====== Texto de lectura ======
En Argentina, Milei también llegó al poder con un excepcional respaldo de una población hastiada del desastre económico al que llevaron a ese país los gobiernos del denominado kirchnerismo, lo que ha servido de base para poner en marcha un paquete de reformas económicas ultraliberales que procuran transformar radicalmente el Estado y la economía de ese país. De nuevo, el sistema legal ofrece las bases para dotar al presidente Milei de unos poderes excepcionales que empezó a ejercer a través de un Decreto de Necesidad y Urgencia (Carlos Menem usó decretos similares a principios de la década de los noventa) a través del cual se han modificado decenas de disposiciones legales y se han implementado cambios radicales en materia de políticas públicas, incluyendo la eventual privatización de empresas estatales. Asimismo, Milei ha sometido al poder legislativo un proyecto de ley que declararía la emergencia pública y le daría la potestad de gobernar mediante decretos al menos durante los dos primeros años de su gobierno, con la posibilidad de extenderlo por el resto de su mandato.
Lo que se observa es un patrón similar de ejercicio del poder a partir una legalidad que se presta para otorgar poderes absolutos a la máxima autoridad ejecutiva. Las crisis que esos presidentes han tenido que enfrentar, diferentes unas de otras, les ha dado, en un principio, la legitimidad social para actuar de esa manera. Los problemas y las necesidades apremiantes crean el espejismo de que esa es la única y mejor manera de actuar, sobre todo si esos sistemas legales permiten ese tipo de ejercicio del poder, en lugar de hacer el trabajo difícil de tomar las medidas que se necesitan a través de las instituciones propias del sistema democrático, lo que implica negociaciones y deliberaciones complejas, pero que a la postre les pueden dar mejor sustento y más legitimidad a dichas medidas. Experiencias como la de Alberto Fujimori en Perú, quien tuvo un ejercicio del poder similar basado en lo que se denominó el “decretismo”, deben servir de lección de que estos experimentos pueden empezar muy bien y hasta ser muy populares, pero terminan muy mal socavando las instituciones del sistema democrático.
Vale señalar que el sistema constitucional dominicano no permite un ejercicio del poder de este tipo. No hay base normativa para los poderes habilitantes o los decretos de necesidad y urgencia, como los que usó Chávez y los que ahora usa Milei. Si bien la Constitución contempla diferentes tipos de estados de excepción, estos están sumamente delimitados y regulados, lo cual se puso de manifiesto de manera exitosa en el manejo de las medidas restrictivas que tanto el anterior gobierno como el actual tuvieron que adoptar en el contexto de la pandemia del COVID-19.
Desde luego, no se puede ignorar o menospreciar que los titulares del Poder Ejecutivo tienen responsabilidades y presiones enormes cuando enfrentan crisis extremas, como es el caso ahora de Argentina, lo cual requiere una visión político-institucional que evite tanto la omnipotencia como la impotencia en el desempeño de la función ejecutiva. Así, el desafío para nuestros países está en fortalecer la gobernabilidad política y la capacidad de toma de decisiones para responder a las necesidades de la gente, pero de una manera tal que sea compatible con el sistema de controles y contrapesos y con la institucionalidad democrática en sentido general.
====== Bloque de datos ======
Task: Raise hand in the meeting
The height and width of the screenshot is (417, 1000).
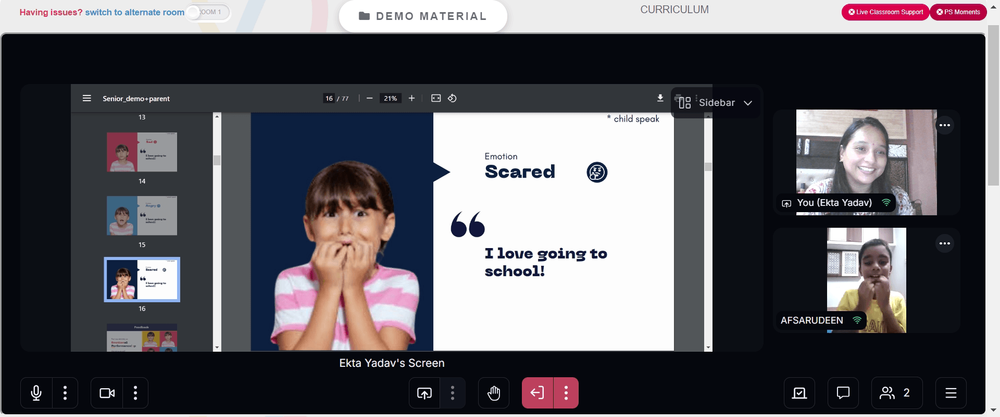Action: click(x=494, y=393)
======
» **Actividad**: Según el texto de lectura, ¿mediante qué instrumento empezó Milei a ejercer sus poderes excepcionales? No hace falta consultar los datos.

» **Espacio de respuesta**: Mediante un Decreto de Necesidad y Urgencia.